▸ **PROBLEM DESCRIPTION**
Can you swap "Instruction" for "Command" in the material, from its first line through the line with "click(232, 204)", and give those lines back otherwise unchanged, with the pictures left out?

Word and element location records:
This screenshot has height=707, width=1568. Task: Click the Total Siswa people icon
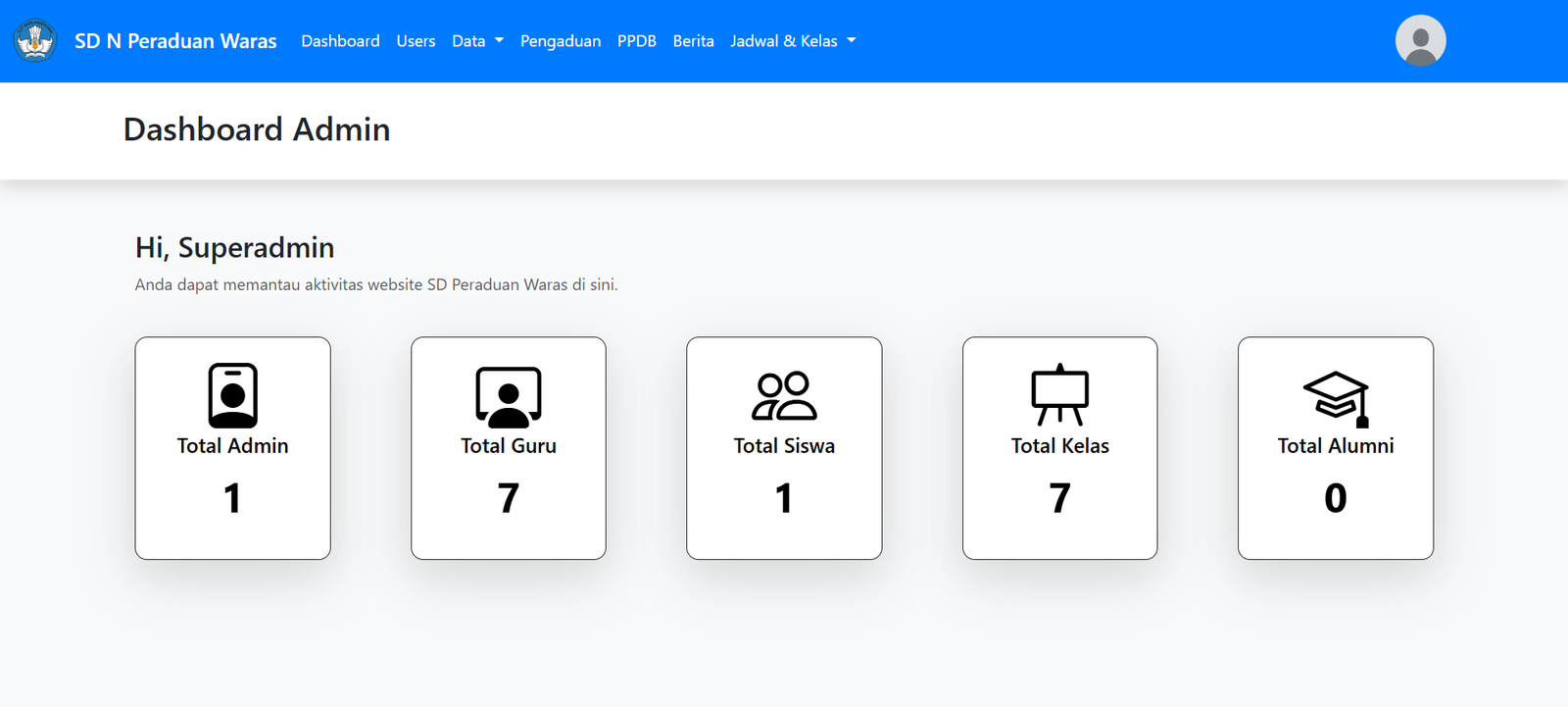[784, 396]
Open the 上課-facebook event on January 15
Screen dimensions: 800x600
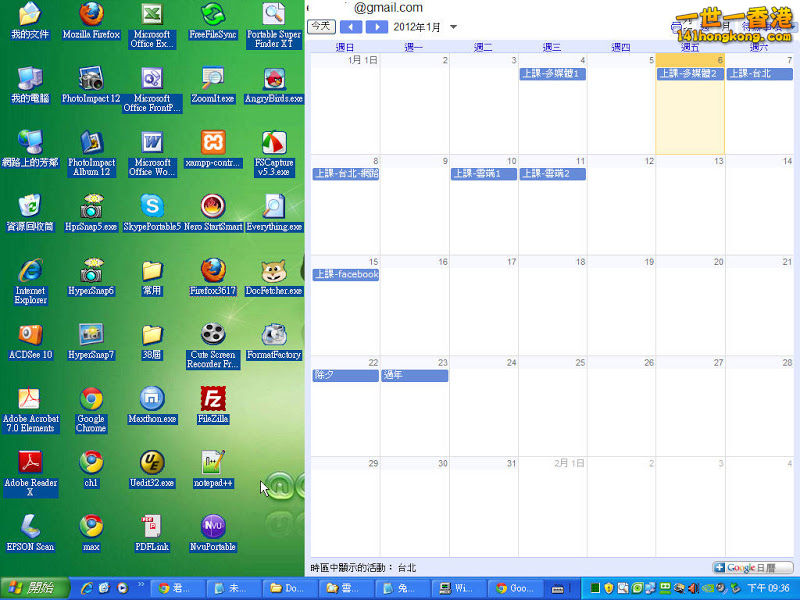345,274
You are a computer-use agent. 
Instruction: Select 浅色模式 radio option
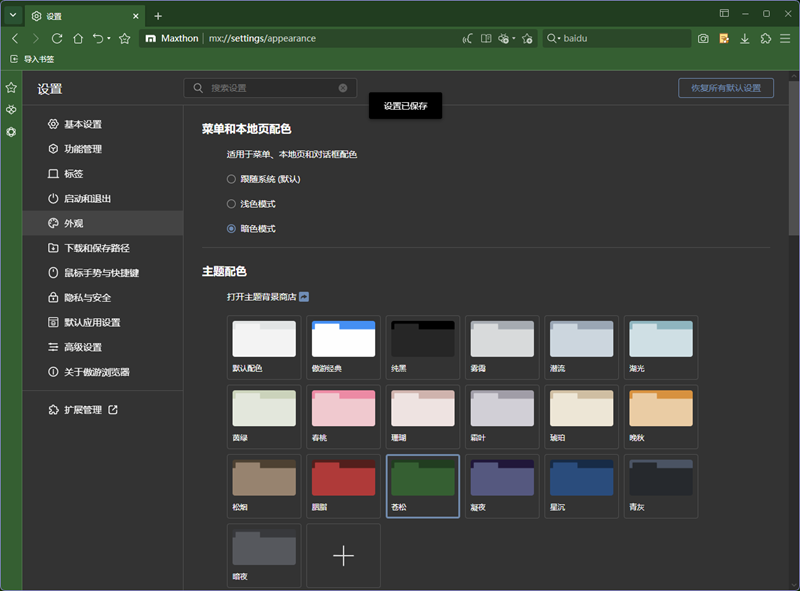click(232, 204)
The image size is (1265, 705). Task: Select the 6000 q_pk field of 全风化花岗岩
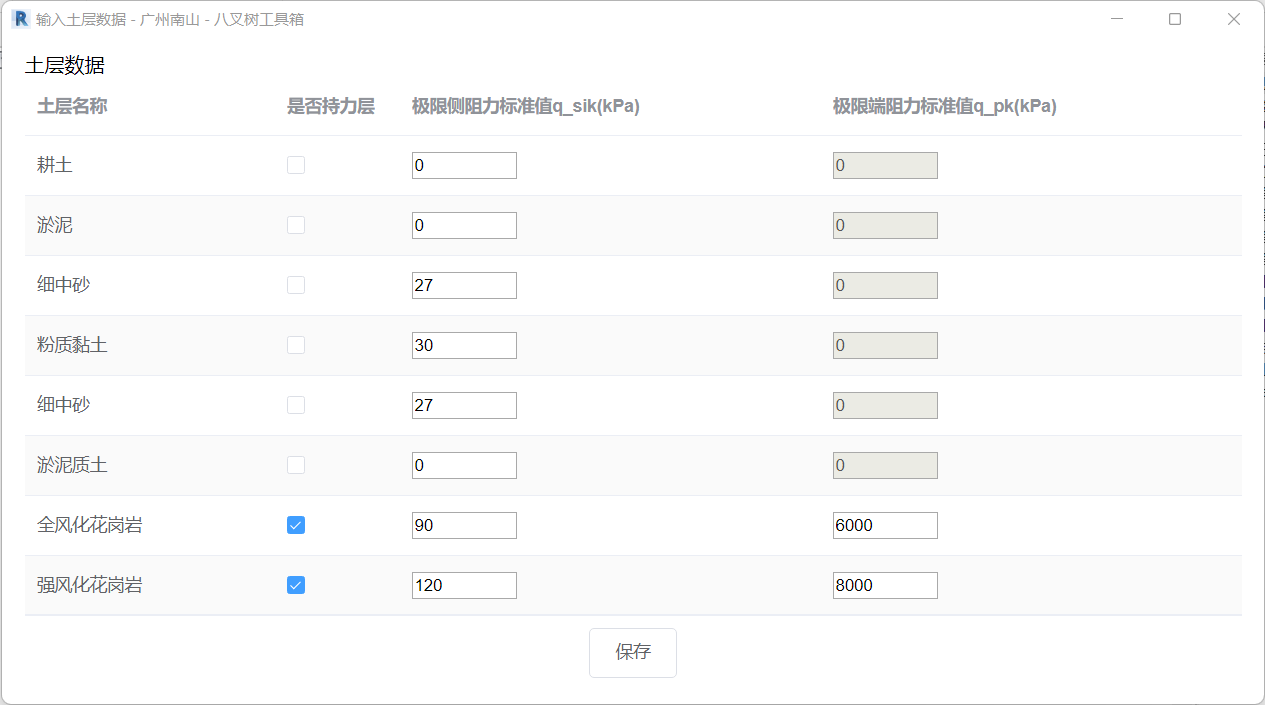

▸ **ANSWER TO THIS PROBLEM**
This screenshot has height=707, width=1568. Task: Click the Total Siswa people icon
[784, 396]
Open the 上課-facebook event on January 15
Screen dimensions: 800x600
345,274
You are a computer-use agent. 
Command: Select 浅色模式 radio option
click(232, 204)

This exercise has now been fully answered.